* **EXERCISE REQUIREMENTS**
Below are records with pictures. Transcribe exactly, and only, the lines from the line with "Given: Switch to the ACC tab" to the line with "You are a computer-use", both ends included, but not the pictures.

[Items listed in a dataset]
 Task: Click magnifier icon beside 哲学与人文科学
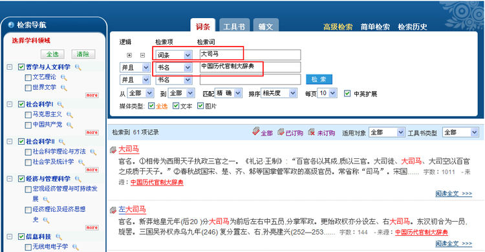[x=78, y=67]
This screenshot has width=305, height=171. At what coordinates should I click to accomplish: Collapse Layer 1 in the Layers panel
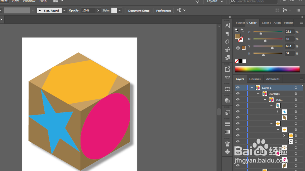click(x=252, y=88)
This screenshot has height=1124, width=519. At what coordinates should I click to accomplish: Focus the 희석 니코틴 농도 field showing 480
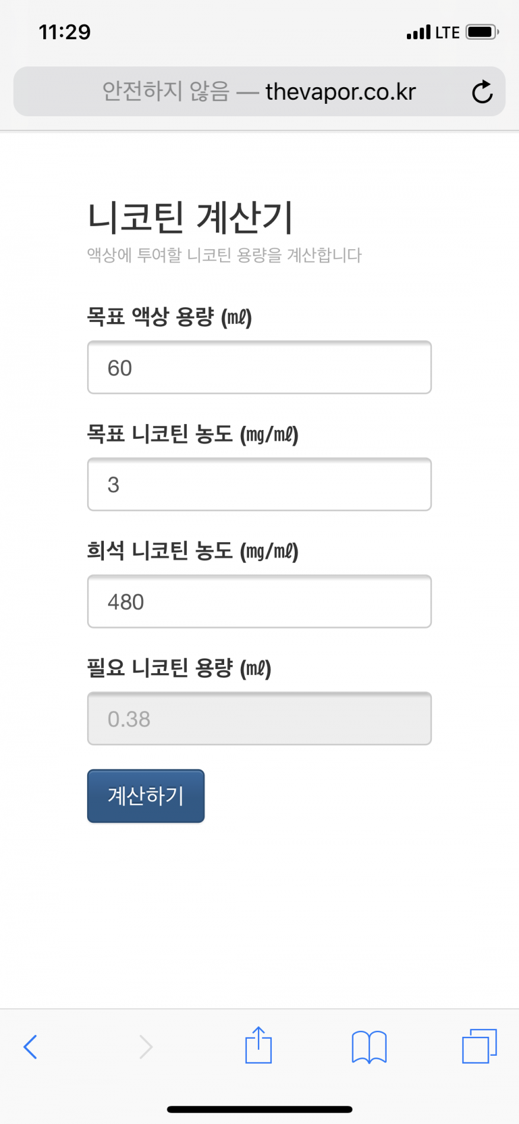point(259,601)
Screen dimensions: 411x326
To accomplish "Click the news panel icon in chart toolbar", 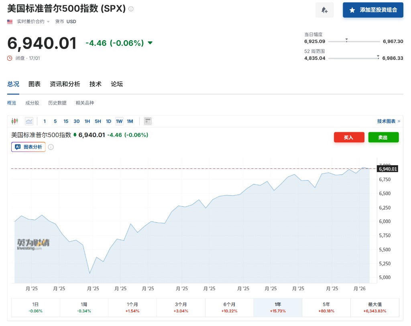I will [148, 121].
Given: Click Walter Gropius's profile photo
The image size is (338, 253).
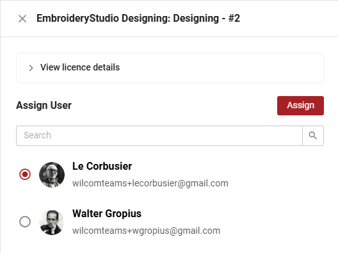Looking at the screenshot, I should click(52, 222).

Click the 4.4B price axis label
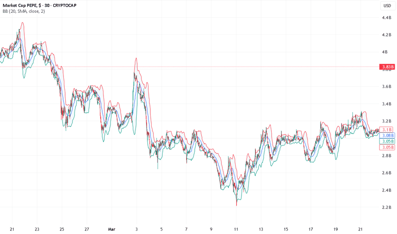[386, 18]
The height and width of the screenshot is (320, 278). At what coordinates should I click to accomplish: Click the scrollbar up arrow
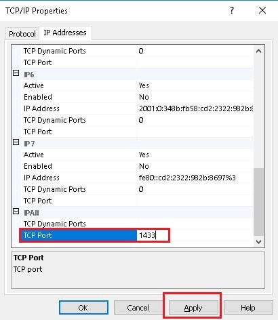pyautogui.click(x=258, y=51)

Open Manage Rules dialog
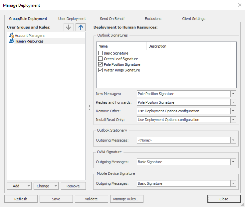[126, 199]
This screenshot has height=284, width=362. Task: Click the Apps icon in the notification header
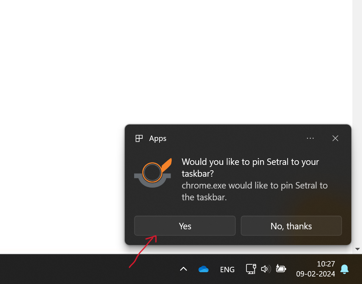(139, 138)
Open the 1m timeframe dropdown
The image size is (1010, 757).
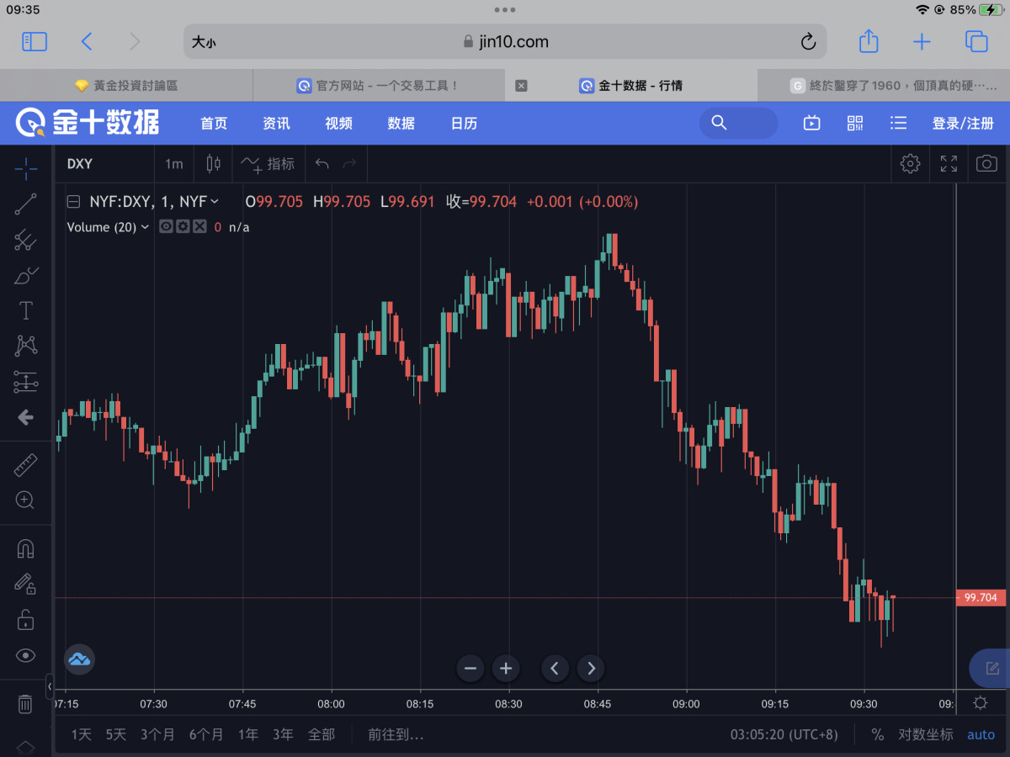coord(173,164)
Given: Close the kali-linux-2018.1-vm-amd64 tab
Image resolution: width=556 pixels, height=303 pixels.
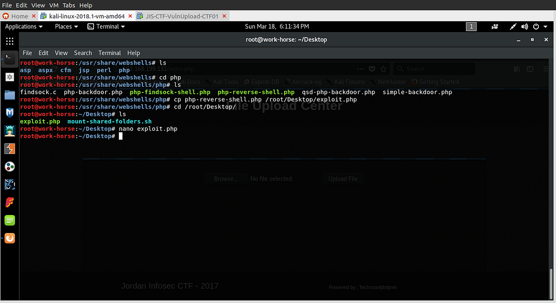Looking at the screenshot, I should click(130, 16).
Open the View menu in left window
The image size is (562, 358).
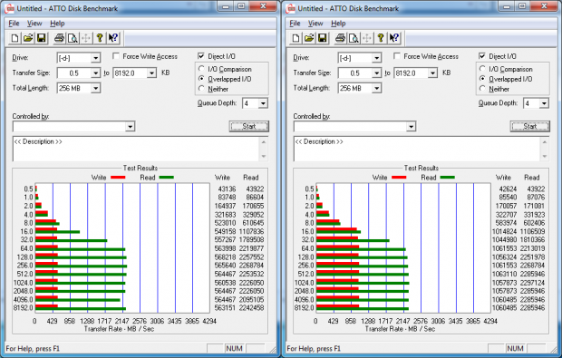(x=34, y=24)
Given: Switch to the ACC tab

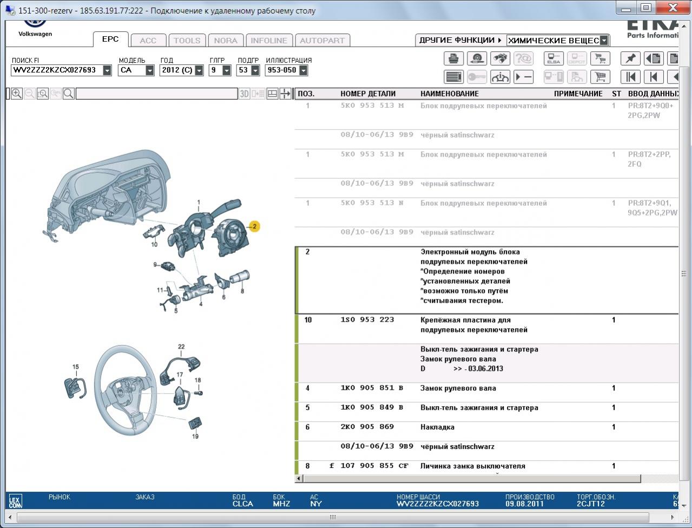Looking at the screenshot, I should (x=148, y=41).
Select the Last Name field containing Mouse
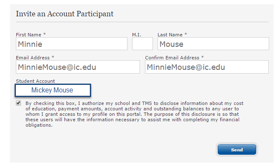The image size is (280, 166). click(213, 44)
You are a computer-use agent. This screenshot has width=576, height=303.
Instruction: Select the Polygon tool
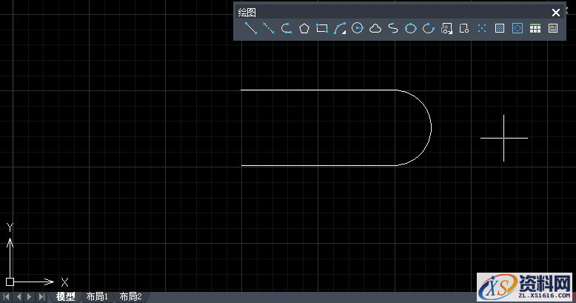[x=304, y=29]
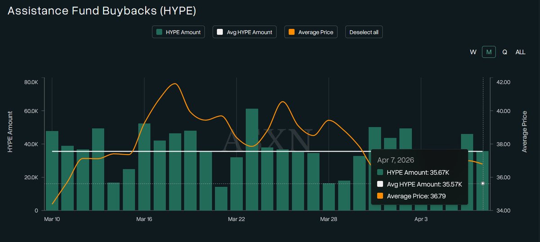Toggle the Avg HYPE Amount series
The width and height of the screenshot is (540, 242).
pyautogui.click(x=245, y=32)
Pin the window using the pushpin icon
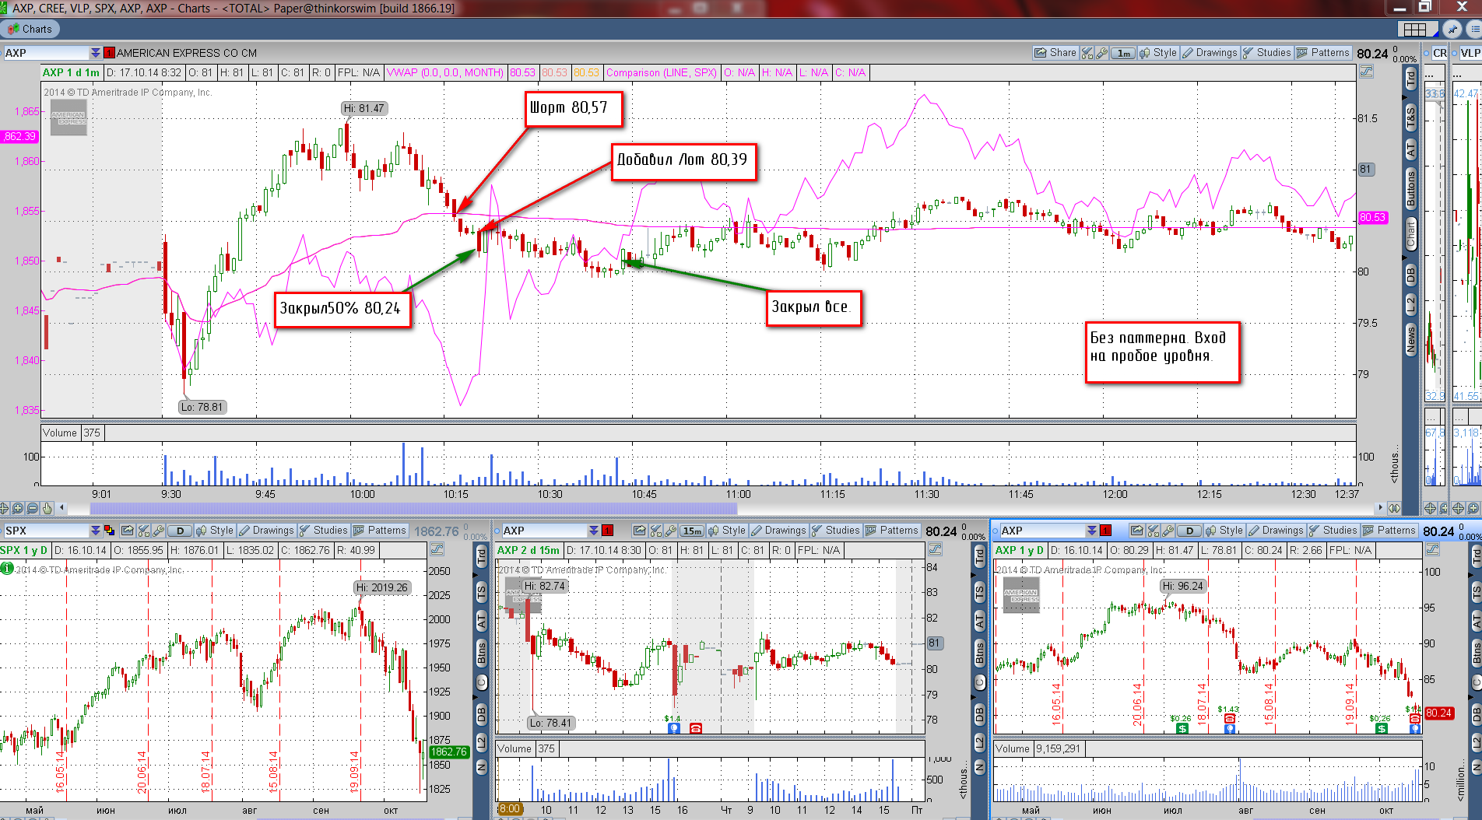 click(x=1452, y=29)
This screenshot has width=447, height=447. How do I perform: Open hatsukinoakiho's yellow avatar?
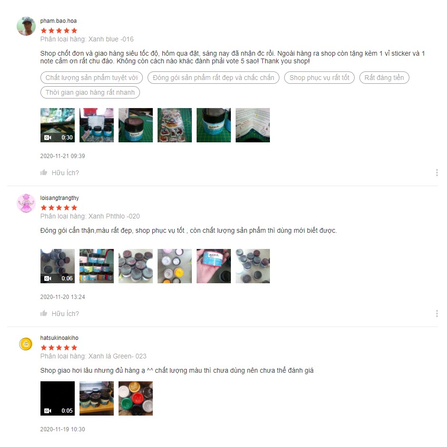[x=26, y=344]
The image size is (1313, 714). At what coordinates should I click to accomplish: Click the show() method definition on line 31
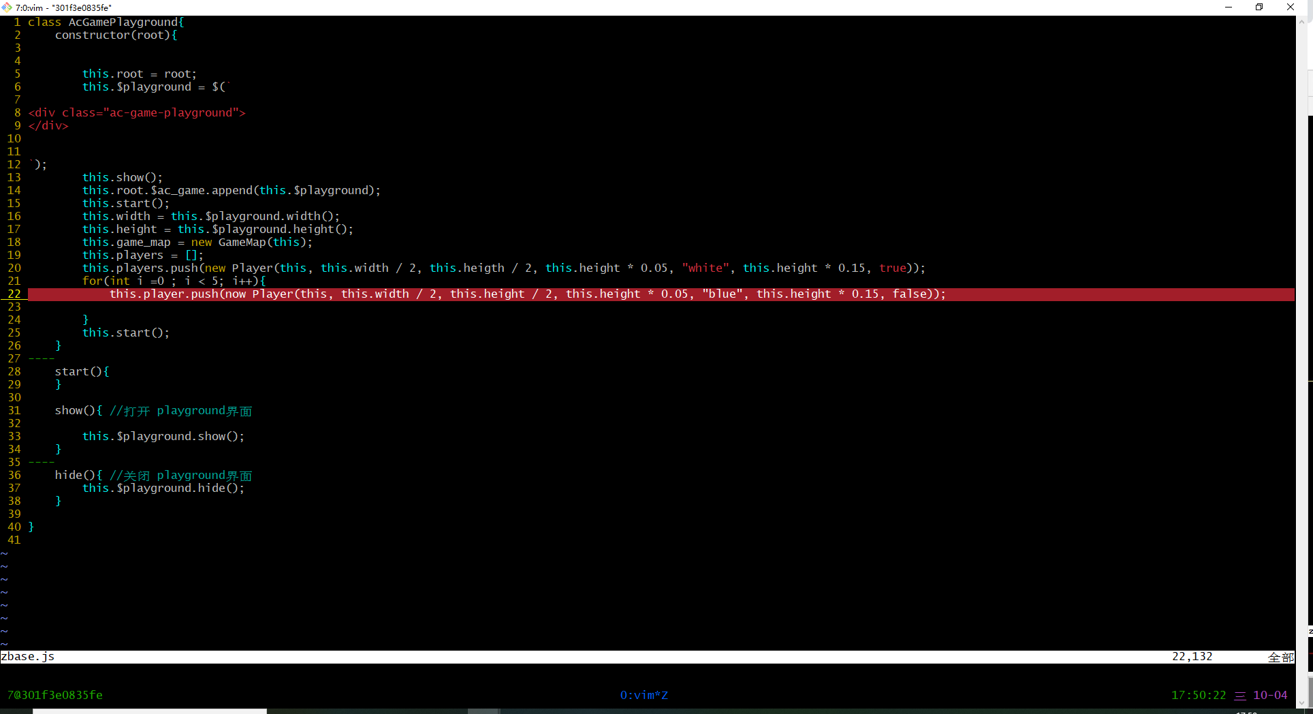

* **TASK RESULT**
Given: Switch to the ACC tab

Looking at the screenshot, I should (x=148, y=41).
Select the Last Name field containing Mouse
The image size is (280, 166). click(213, 44)
You are a computer-use agent. This screenshot has width=576, height=303.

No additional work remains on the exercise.